Certainly, no overall characterization of emotional responding in MDD is complete without a consideration of how depressed individuals respond to negative emotional stimuli. From early psychoanalytic formulations of depression to contemporary cognitive conceptualizations of this disorder, theorists have postulated that depressed individuals are characterized by a magnified response to negative stimuli. For example, cognitive theories of depression conceptualize this disorder in terms of biases in information processing, in which attention to, and/or memory for, negative stimuli or environmental events are potentiated (e.g., Beck, 1967, 1976; Beck et al., 1979). Indeed, given the pervasiveness of negative thinking and negative affect in this disorder, the hypothesis that depression enhances reactivity to negative stimuli is a reasonable one.

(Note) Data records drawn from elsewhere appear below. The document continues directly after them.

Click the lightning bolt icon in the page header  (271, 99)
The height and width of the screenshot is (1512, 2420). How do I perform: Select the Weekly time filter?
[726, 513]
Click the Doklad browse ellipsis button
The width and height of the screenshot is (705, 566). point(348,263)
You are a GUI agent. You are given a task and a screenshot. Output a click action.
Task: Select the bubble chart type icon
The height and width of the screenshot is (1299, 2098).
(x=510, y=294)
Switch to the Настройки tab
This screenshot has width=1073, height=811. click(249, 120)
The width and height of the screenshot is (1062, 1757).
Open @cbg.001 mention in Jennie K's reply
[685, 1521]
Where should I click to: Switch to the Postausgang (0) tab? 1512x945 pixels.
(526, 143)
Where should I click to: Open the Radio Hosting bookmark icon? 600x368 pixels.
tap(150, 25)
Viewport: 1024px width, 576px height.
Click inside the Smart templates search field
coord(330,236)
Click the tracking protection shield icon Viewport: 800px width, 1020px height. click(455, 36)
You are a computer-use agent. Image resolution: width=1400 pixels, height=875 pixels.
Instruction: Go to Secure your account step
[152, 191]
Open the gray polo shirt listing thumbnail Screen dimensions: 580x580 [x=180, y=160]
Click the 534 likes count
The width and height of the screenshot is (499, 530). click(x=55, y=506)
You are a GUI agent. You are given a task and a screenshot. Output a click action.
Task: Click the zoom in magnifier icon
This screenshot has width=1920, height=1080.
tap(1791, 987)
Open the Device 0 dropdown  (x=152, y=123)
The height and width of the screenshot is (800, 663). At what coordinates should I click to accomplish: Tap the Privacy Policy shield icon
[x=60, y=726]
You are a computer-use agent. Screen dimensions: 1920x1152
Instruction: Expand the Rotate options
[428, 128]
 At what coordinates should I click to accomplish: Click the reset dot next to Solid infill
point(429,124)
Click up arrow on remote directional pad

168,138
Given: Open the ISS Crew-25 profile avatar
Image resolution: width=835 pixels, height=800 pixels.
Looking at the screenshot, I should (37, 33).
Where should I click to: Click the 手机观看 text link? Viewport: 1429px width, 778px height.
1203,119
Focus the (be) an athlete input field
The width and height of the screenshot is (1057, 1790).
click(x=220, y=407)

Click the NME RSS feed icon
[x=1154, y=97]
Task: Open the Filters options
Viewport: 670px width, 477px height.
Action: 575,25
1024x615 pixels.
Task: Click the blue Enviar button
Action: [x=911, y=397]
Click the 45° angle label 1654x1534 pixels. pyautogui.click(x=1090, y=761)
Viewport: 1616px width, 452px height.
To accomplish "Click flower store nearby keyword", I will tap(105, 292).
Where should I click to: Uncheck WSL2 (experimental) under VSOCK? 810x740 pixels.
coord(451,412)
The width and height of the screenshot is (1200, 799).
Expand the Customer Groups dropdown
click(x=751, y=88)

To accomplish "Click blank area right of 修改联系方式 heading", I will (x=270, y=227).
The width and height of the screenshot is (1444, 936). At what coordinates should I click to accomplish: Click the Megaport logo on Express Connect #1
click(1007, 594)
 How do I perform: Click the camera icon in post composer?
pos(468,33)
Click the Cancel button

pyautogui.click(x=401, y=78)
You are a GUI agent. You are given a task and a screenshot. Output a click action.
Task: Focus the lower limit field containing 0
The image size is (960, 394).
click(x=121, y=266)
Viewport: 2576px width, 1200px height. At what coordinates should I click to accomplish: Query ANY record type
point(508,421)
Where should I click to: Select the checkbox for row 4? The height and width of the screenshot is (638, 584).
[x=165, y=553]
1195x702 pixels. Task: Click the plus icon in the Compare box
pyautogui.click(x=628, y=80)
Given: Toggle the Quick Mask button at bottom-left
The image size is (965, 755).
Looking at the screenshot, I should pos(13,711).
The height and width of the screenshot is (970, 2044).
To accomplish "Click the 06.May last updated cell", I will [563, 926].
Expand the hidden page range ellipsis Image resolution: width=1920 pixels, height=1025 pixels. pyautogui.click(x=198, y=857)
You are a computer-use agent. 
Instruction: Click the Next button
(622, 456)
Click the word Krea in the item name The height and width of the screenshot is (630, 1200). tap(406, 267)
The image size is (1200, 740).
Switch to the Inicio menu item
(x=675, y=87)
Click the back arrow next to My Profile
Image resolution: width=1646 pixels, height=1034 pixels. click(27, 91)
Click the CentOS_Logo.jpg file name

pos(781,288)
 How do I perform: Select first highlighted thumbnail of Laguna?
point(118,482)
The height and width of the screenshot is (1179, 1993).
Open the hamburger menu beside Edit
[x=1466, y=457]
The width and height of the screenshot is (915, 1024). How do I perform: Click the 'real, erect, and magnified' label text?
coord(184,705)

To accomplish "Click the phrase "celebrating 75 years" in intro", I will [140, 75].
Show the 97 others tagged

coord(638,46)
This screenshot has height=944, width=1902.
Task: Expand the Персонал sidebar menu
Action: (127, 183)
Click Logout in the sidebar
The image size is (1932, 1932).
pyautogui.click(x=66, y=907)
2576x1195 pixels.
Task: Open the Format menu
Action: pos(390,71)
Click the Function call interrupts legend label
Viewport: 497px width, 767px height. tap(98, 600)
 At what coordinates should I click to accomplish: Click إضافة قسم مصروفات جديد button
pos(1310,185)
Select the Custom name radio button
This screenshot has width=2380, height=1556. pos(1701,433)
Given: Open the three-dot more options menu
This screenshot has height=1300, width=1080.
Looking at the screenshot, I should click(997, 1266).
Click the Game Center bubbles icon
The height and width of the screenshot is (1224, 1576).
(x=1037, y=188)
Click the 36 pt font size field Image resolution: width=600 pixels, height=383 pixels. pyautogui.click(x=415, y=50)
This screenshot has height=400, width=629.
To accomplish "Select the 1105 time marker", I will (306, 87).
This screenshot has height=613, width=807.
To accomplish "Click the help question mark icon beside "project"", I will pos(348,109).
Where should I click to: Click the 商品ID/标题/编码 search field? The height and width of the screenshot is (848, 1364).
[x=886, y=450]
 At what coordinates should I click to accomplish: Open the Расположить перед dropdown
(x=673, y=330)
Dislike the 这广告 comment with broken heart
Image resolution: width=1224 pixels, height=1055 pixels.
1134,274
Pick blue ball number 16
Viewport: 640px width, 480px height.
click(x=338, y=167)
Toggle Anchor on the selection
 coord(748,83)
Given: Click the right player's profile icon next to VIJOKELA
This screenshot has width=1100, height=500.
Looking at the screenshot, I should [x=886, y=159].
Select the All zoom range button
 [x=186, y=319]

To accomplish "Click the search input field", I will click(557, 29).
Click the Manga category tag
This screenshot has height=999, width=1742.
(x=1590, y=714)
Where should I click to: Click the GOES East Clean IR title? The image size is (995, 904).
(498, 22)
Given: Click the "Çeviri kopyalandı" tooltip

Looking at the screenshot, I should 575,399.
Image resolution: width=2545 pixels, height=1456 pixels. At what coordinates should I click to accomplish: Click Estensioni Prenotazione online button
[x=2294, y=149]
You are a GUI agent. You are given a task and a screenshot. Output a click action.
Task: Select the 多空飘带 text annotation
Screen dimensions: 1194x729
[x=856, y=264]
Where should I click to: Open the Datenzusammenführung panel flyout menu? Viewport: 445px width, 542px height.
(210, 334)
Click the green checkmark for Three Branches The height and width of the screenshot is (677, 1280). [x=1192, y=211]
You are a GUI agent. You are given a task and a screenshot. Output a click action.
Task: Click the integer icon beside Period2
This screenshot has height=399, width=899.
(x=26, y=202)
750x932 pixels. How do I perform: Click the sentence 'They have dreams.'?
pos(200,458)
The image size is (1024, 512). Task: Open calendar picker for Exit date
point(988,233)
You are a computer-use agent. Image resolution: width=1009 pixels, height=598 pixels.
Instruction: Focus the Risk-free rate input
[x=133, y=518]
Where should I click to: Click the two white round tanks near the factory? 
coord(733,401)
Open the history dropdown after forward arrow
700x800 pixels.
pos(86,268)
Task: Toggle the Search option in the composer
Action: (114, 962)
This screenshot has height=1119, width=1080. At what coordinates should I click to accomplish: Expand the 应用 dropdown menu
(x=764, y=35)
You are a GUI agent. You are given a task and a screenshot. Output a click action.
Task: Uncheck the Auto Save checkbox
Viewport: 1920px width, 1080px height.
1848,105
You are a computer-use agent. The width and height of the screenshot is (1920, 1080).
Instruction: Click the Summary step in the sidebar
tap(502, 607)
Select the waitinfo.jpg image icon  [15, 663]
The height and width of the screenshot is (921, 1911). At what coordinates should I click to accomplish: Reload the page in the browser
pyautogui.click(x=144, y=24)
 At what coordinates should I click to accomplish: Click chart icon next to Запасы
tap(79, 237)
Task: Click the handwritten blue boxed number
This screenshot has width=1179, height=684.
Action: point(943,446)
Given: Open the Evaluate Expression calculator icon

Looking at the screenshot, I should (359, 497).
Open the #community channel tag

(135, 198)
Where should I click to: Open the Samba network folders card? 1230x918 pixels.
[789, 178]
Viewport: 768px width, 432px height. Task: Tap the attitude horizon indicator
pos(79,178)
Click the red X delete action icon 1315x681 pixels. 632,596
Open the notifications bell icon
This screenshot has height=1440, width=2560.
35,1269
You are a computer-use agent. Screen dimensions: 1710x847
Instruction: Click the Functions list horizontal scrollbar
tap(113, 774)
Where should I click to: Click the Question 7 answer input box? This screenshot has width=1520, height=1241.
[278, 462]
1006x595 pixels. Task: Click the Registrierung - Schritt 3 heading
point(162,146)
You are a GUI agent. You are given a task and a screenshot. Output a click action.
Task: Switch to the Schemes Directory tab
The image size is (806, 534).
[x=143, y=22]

Surprisingly, however, there is little empirical evidence to support the view that depression enhances reactivity to negative stimuli. Not only have several investigators obtained null results (e.g., Sloan et al., 2001), but also a growing number of experimental studies have actually reported findings in the opposite direction, indicating that depressed persons exhibit diminished reactivity to negative stimuli. For instance, in early studies comparing depressed individuals and nondepressed controls, depressed participants have been found to report experiencing less pain in response to heat (Hall & Stride, 1954; Hemphill et al., 1952), pressure (Merskey, 1965), and electric shock (Davis et al., 1979; von Knorring & Espvall, 1974; but also see Lewinsohn et al., 1973). This pattern of findings has been replicated in more recent studies using pressure and cold stimuli (Lautenbacher et al., 1999), and heat stimuli (Dworkin et al., 1995; Lautenbaucher et al., 1994; but see also Adler & Gattaz, 1993). In fact, in our laboratory, this pattern of blunted, rather than enhanced, responding has even been observed in tearful crying, an emotional response that one would reasonably expect to be enhanced by depression. Crying is ordinarily associated with the report and display of sadness and with physiological arousal (Gross et al., 1994). Given the clear elevations among depressed people in reports and displays of sadness, combined with clinical reports of crying as a characteristic of depression, we hypothesized that individuals diagnosed with MDD would be more likely than would nondepressed controls to cry in response to a sad film. Contrary to this prediction, we found, first, that depressed individuals were no more likely to cry than were nondepressed controls, and, second, that crying-related increases in the report and display of sadness and in heart rate and electrodermal responding were smaller among depressed than among nondepressed individuals (Rottenberg et al., 2002).